▸ **REQUIRED TASKS**
1. According to the book review, which publisher released the first book in the Masque of the Red Death series?
2. Copy out the book review from the words "A devastating plague" through "secrets. Everyone does.", renaming "plague" to "fever" wherever it occurs.

Series: Masque of the Red Death #1
Published by Green Willow on April 24th 2012
Everything is in ruins.
A devastating plague has decimated the population, and those who are left live in fear of catching it as the city crumbles around them.
So what does Araby Worth have to live for?
Nights in the Debauchery Club, beautiful dresses, glittery makeup . . . and tantalizing ways to forget it all
But in the depths of the club—in the depths of her own despair—Araby will find more than oblivion. She will find Will, the terribly handsome proprietor of the club, and Elliott, the wickedly smart aristocrat. Neither is what he seems. Both have secrets. Everyone does.
And Araby may find not just something to live for, but something to fight for—no matter what it costs her.
MASQUE OF THE RED DEATH was always going to have a steep climb – basing itself on an Edgar Allen Poe work meant expectations were high and unfortunately in my case failed to deliver. While an engaging read I was ultimately left feeling dissatisfied. Perhaps another victim of the wretched hype machine, the book had its faults but I can’t deny there was also a lot right with it.
The world Araby our MC lives in is terrifying. A plague has torn through the frailties of humanity and in its place left a world devoid of love, honour and strength. There are those who are wealthy enough to possess the masks that ensure disease does not claim them and then there are the rest – struggling to survive, never knowing what day will be their last.
MASQUE is full of vivid and stark imagery that is truly terrifying. It reminded me of a “Gotham” style setting – behind every corner is stuff that nightmares are made of, shadows promising the darkest and forbidding parts of humanity. There is an almost beauty in the terror. The women in flowing, seductive costumes, the masks creating an almost courtesan exterior for the women to seduce and adding a mystique to the men they engage with. All the while a sinister threat is ever present like the cold fingers of death waiting to press its unmistakeable strength around the throats of its victims and squeeze the life from their bodies as the corpse collectors trundle up and down the streets scooping up the wretched and forgotten.

▸ **EXCERPTED RECORDS**

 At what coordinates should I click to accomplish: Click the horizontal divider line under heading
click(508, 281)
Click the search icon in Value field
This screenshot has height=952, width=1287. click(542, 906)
--
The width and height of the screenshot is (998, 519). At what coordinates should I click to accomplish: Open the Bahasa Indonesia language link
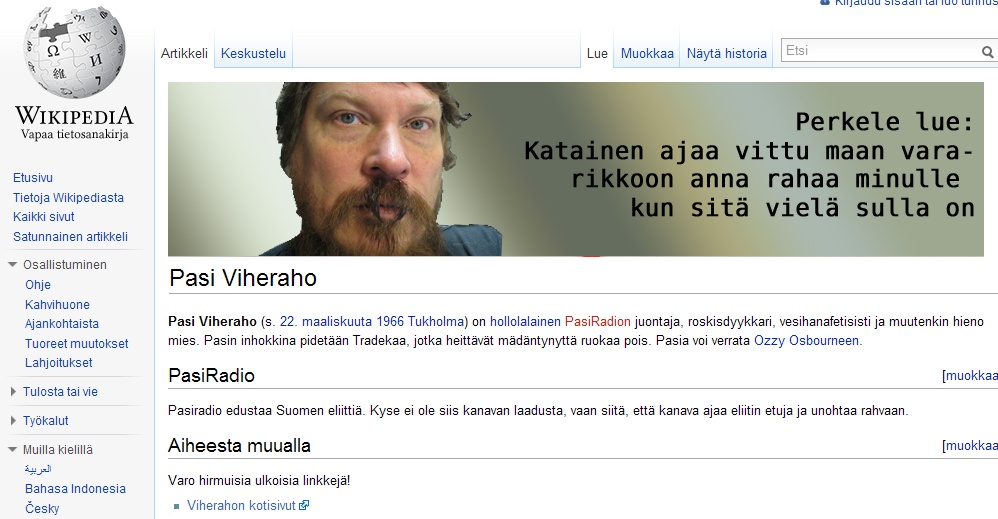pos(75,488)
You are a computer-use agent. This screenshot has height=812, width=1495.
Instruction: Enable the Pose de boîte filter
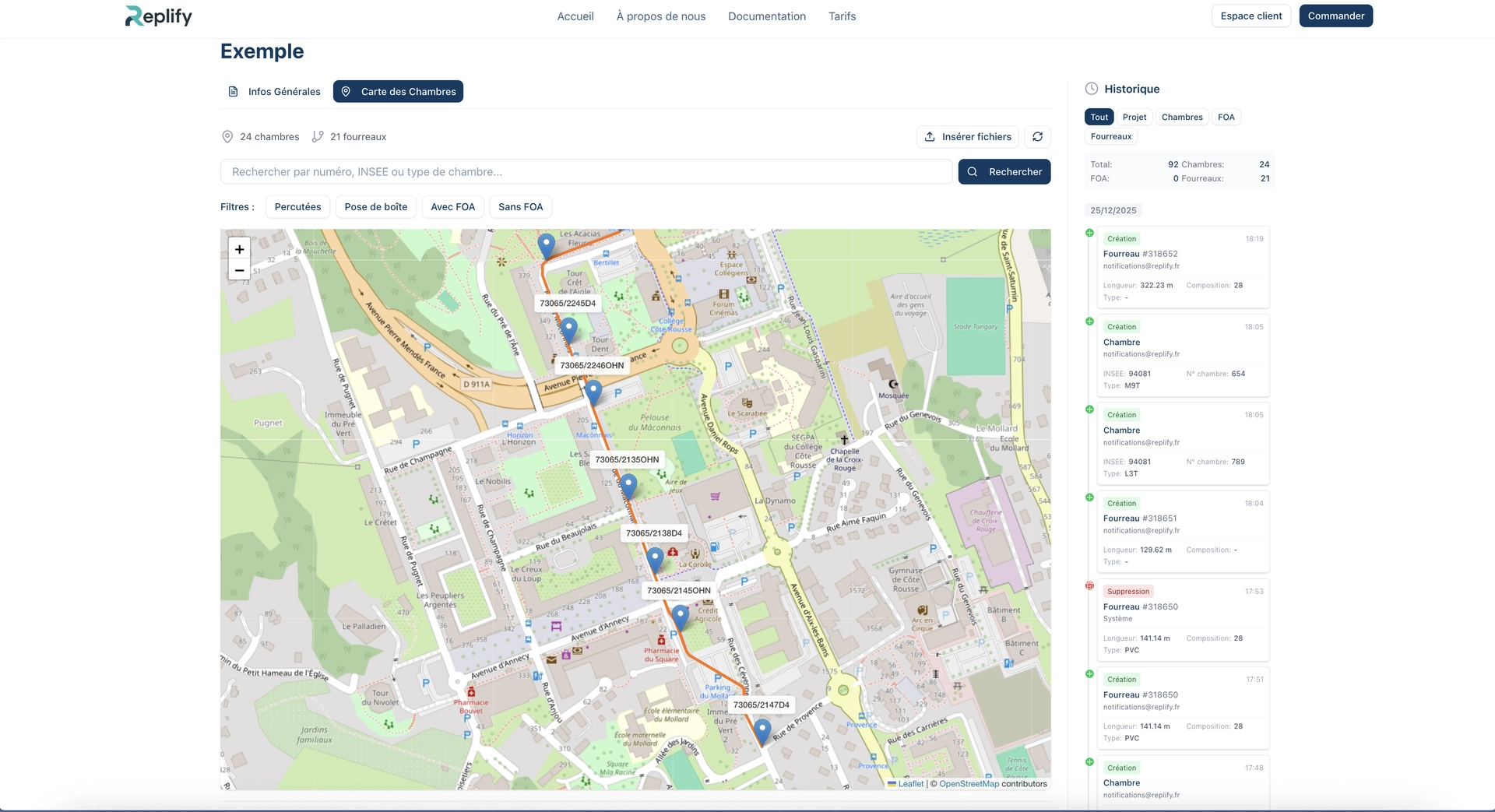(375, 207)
==
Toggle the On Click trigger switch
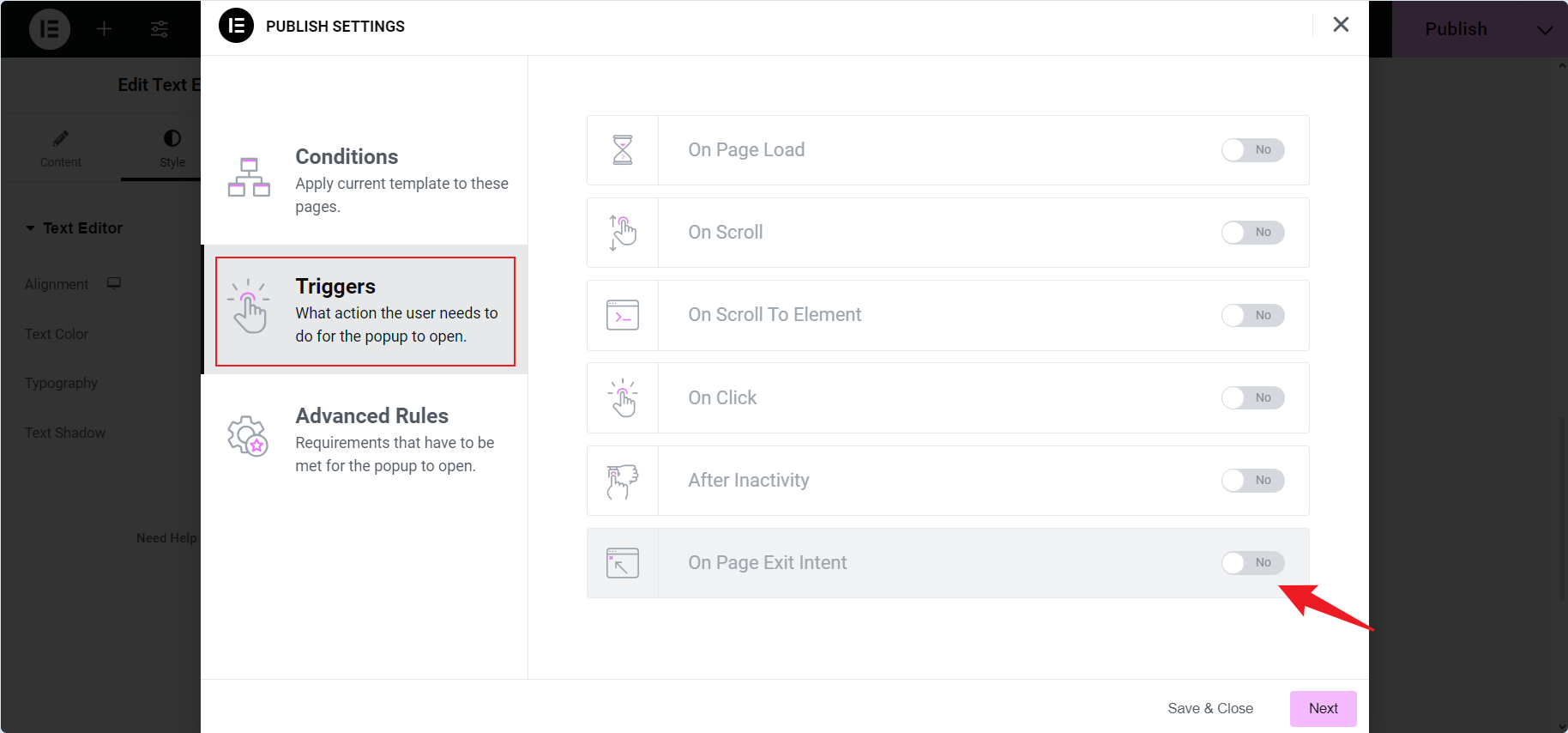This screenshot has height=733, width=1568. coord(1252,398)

▸ **ANSWERS TO THE TASKS**
1. Green Willow

2.
A devastating fever has decimated the population, and those who are left live in fear of catching it as the city crumbles around them.
So what does Araby Worth have to live for?
Nights in the Debauchery Club, beautiful dresses, glittery makeup . . . and tantalizing ways to forget it all
But in the depths of the club—in the depths of her own despair—Araby will find more than oblivion. She will find Will, the terribly handsome proprietor of the club, and Elliott, the wickedly smart aristocrat. Neither is what he seems. Both have secrets. Everyone does.